I'm in the middle of setting up a tree removal business here in pa and I need some help with contracts. I want to do proposal / contract agreements when I give bids to potential customers. I'm looking to see who else out there is using them and if they have examples they would like to post. 
While reading a post on stumping contracts I saw that someone includes a clause about underground utility damages. I'm not intrested in stumping, and my insurance doesn't cover it, but do I still need the clause? I don't want to create a 10 legal document either. Right now I want to include the location, clients name, the work to be done,
the amount agreed upon, payment terms, and time frame when the work is to be completed. What else am I missing? Thanks. :monkey:


----------



## Silentmtn3

*Tree Removal Biz & Stumps*

I own a small tree service company in Miami-Globe. We will remove a tree for the customer, but we don't do stumps. I always put a sentence in every contract that I write that involves tree removal that states "we will cut the tree stump to within (6) six inches of the ground, or as close to ground as is safely possible, however, we do not remove stumps. If you require the removal of the stump, we will give you the names of companies whose sole job is stump removal and will service you well."

Brian Thacker
Arizona Renewable Resources, LLC
Miami, Arizona


----------



## Steve-Maine

I always put in contracts we are not responsible for any lawn damage. Also all dump fees are extra. Also net upon completion of work for new customers. Old customers net 10 days, l 1/2% interest per month on unpaid balance, and all collection fees to be paid by customer. I lost one job in about 40 years because of clause not responsible for lawn damage. You have to look out for yourself as nobody else will.


----------



## B-Edwards

Steve I have often wondered how or if any other business out there excluded repairng the lawn without being paid for it . I usualy just fix it and include it as part of the job. Part of it without being paid. I have more than once been bitten by this as people expect alot more if its not in writing. How bout the rest of ya. do you just write fixing the lawn off so you get the job ? or figure it in the total cost? Dont lie either just to act like you know what your doing.


----------



## Menchhofer

Our contract states lawn damage is expected and as such, we are not responsible unless contract states zero impact. Generally people expect some yard damage.i.e. well service, pool installs, etc. Entire back of our contract lists exclusions and definitions of types of tree care. I could go into further details but the agreement is lengthy.


----------



## jonseredbred

B-Edwards said:


> Steve I have often wondered how or if any other business out there excluded repairng the lawn without being paid for it . I usualy just fix it and include it as part of the job. Part of it without being paid. I have more than once been bitten by this as people expect alot more if its not in writing. How bout the rest of ya. do you just write fixing the lawn off so you get the job ? or figure it in the total cost? Dont lie either just to act like you know what your doing.


 problem is if it is a clause it sounds like your gonna tear things up.

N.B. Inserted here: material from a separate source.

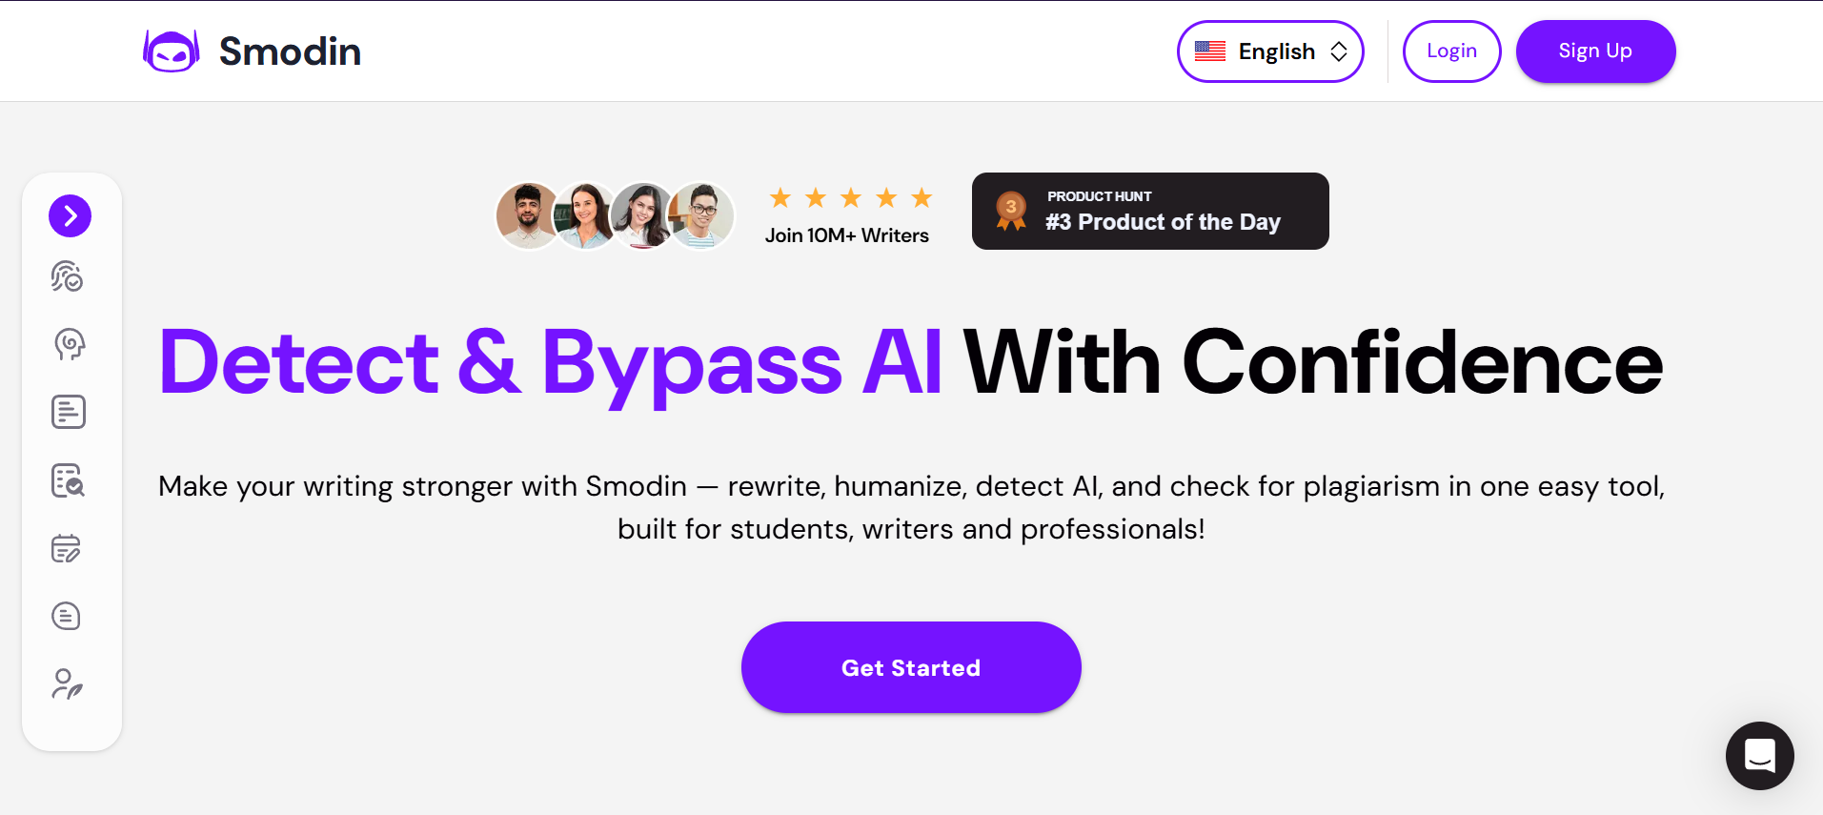1823x815 pixels.
Task: Expand the sidebar with the purple arrow
Action: point(71,216)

If its a prune, we tell them no damage. if its a large removal, i tell them we are going to extreemly careful but they need to expect minimal damage. As your experience grows you will know what to tell them to expect.

and for the clause regarding underground utilities, you cant put a clause in for something your legally responsible for, under the underground facilities protection act YOU are responsible. always a stake out!!


----------